Practicing Love
It’s so much easier to love a stranger than it is to love those we know well. We can see the flaws that strangers have, but those flaws don’t impact us, don’t affect us or trigger us or challenge us. Those flaws, in a stranger, can be the beautiful things that make this person human and they can cause us to love them all the more. It doesn’t matter if a stranger receives our love or not. It doesn’t mean anything if they aren’t present enough with us to realize that we are loving them. We don’t expect anything in return from a stranger. We know that we are loving them purely because we are choosing to, with no agenda and no expectations attached.
Loving The People
I enjoy taking the bus or the subway because there are so many people there to love. Not one of them is expecting me to love them. Not one of them expects anything from me except the barest of common courtesy. They certainly aren’t expecting me to see them for who they are and to love them no matter what. And most of them don’t see me loving them even when I am.
The Homeless
There is a homeless man in my area. I can tell that he is a dangerous man – someone who you wouldn’t want to get angry at you. But I have also seen him with a woman whom he clearly loves. They cling to each other as though their love of each other will save them. They are beautiful to watch together. I love this man deeply. And every time we are on the bus together, I look at him for much of the time – stare really – and I love him. I’ve never spoken a word to him and when I am loving him, I don’t believe he even sees me. It’s as though I don’t exist in his reality. And that makes me love him even more.
We Practice Everything Else Worth Doing – Why Not Love?
Just like a sport or a new thought process, loving another person is a skill that we develop with practice – a muscle that gets stronger with use. Loving is not about what we get back from others. It is about what it does to us. It doesn’t matter if we are received, it doesn’t matter if the love is reciprocated. It doesn’t matter if no one notices but us. We have placed love into the world. That act alone is the greatest act of charity that we can offer and it makes our loving muscles stronger – it strengthens the love skill. If we can go into the world and love it – warts and all – then we become happier people just for having done it.
Practice Makes Imperfect – Perfection
When we can love strangers no matter whether we are received or not, appreciated or not, noticed or not, we learn then how to love those around us with that same openness. We learn that everyone can’t be present with us all the time. We learn that just because someone doesn’t receive your love today doesn’t mean that they aren’t worthy of that love. We learn to see what we would have previously called their imperfections as being perfect for where they are in this moment. We learn that loving the other person is something we do for ourselves, not because we need anything back from them in return. And, of course, many times that love is returned and we get the joy associated with that experience. But we’re not attached to it.
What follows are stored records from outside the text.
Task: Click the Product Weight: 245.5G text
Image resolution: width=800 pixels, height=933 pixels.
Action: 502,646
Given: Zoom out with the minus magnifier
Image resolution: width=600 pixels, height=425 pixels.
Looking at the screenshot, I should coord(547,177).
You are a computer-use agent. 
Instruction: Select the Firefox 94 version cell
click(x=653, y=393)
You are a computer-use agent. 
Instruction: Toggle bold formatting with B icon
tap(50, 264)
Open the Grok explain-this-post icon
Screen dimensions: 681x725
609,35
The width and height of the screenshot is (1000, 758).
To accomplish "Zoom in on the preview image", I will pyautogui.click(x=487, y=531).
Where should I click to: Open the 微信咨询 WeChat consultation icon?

Love Must Be Freely Offered
When love is demanded and offered grudgingly in return, something of it is lost. It’s like demanding someone buy you a gift and surprise you with it. The intent to surprise you and make you happy that would have been there is gone because your demand robbed you of it. Sure, they might not have purchased the gift or thought to surprise you without the demand, but in demanding it you guarantee the loss. Love must be freely offered in order for you to receive it in full measure. You cannot demand love and expect it to arrive. You can only be open to receiving it – and be sending it out yourself.
Practice Loving
So try it. Go out in the to world and love your fellow humans. Practice seeing the beauty in them and the world around you. Don’t expect anyone to notice or care that you are loving them. Just be love and see what happens to your world view.